▸ ACTIVITY:
Beneath this line is the data. Output exactly the lines from the line with "Open new browser tab with plus icon" to the line with "Given: Open the tweet's", both ends included, and nothing more.

PROVIDED RECORDS START

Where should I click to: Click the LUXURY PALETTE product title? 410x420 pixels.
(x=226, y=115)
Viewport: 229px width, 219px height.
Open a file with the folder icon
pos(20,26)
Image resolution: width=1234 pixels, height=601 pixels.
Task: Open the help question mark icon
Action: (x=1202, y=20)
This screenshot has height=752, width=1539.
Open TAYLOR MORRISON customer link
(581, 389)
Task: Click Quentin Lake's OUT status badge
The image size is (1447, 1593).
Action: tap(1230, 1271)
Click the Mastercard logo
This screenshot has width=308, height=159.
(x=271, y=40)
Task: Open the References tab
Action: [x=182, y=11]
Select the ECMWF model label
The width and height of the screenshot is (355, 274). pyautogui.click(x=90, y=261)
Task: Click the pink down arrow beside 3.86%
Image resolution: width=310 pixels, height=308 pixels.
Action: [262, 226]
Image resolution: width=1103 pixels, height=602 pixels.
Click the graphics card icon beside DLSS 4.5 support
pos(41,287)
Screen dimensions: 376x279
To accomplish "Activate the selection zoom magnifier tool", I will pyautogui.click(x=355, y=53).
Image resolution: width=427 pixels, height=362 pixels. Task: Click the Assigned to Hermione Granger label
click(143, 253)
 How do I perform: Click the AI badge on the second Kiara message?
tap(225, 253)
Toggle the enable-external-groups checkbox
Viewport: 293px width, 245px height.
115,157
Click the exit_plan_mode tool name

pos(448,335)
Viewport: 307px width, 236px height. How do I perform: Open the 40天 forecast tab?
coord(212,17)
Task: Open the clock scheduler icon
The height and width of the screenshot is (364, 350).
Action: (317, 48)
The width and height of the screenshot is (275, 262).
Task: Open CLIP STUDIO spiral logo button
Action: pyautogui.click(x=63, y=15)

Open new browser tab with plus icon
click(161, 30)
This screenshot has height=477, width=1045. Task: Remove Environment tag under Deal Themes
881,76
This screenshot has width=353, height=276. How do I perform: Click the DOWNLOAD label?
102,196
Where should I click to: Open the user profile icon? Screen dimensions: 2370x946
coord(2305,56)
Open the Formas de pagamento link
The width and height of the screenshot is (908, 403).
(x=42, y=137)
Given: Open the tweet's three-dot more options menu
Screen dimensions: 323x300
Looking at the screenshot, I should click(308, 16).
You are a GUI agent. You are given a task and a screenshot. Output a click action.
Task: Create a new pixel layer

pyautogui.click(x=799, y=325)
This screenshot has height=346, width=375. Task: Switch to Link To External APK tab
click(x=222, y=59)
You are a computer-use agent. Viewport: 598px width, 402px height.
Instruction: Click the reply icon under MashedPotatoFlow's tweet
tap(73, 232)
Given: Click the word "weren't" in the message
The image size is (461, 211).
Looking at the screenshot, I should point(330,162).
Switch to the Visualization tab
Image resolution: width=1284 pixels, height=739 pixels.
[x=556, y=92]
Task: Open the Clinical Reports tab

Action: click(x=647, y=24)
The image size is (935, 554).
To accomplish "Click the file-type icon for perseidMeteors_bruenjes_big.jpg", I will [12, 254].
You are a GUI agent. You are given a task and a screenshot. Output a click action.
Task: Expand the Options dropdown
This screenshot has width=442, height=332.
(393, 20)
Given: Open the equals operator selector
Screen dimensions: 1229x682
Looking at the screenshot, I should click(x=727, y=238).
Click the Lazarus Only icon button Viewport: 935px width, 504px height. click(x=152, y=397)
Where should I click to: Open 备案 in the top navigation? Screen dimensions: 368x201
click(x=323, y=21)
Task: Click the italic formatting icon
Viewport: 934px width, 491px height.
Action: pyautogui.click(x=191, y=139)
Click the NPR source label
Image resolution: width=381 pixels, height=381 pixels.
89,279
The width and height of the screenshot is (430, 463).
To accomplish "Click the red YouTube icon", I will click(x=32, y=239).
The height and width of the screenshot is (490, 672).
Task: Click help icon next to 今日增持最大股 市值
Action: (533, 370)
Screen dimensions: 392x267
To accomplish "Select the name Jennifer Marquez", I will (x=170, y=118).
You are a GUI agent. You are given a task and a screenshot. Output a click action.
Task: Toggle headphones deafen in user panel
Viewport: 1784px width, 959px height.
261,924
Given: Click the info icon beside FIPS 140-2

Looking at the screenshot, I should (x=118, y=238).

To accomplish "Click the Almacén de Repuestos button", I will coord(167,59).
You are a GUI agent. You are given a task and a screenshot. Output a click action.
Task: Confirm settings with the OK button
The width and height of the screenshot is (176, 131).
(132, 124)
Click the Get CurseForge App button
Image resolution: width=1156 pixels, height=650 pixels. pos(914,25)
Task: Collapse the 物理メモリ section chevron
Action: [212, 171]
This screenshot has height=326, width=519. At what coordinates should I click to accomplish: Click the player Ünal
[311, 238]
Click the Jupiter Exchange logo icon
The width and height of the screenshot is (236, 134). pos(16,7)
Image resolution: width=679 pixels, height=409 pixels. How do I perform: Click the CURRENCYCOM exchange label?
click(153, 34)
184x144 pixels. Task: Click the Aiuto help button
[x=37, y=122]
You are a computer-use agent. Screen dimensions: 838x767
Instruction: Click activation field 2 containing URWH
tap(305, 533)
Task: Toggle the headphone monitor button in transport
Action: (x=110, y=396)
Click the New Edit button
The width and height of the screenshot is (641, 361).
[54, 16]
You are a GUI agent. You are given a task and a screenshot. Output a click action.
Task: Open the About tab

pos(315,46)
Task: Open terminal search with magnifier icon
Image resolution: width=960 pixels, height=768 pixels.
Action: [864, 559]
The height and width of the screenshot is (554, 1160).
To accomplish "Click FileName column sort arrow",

PROVIDED RECORDS END

▸ PROBLEM SOLUTION:
Open new browser tab with plus icon
click(161, 30)
This screenshot has height=477, width=1045. Task: Remove Environment tag under Deal Themes
881,76
This screenshot has width=353, height=276. How do I perform: Click the DOWNLOAD label?
102,196
Where should I click to: Open the user profile icon? Screen dimensions: 2370x946
coord(2305,56)
Open the Formas de pagamento link
The width and height of the screenshot is (908, 403).
(x=42, y=137)
Given: Open the tweet's three-dot more options menu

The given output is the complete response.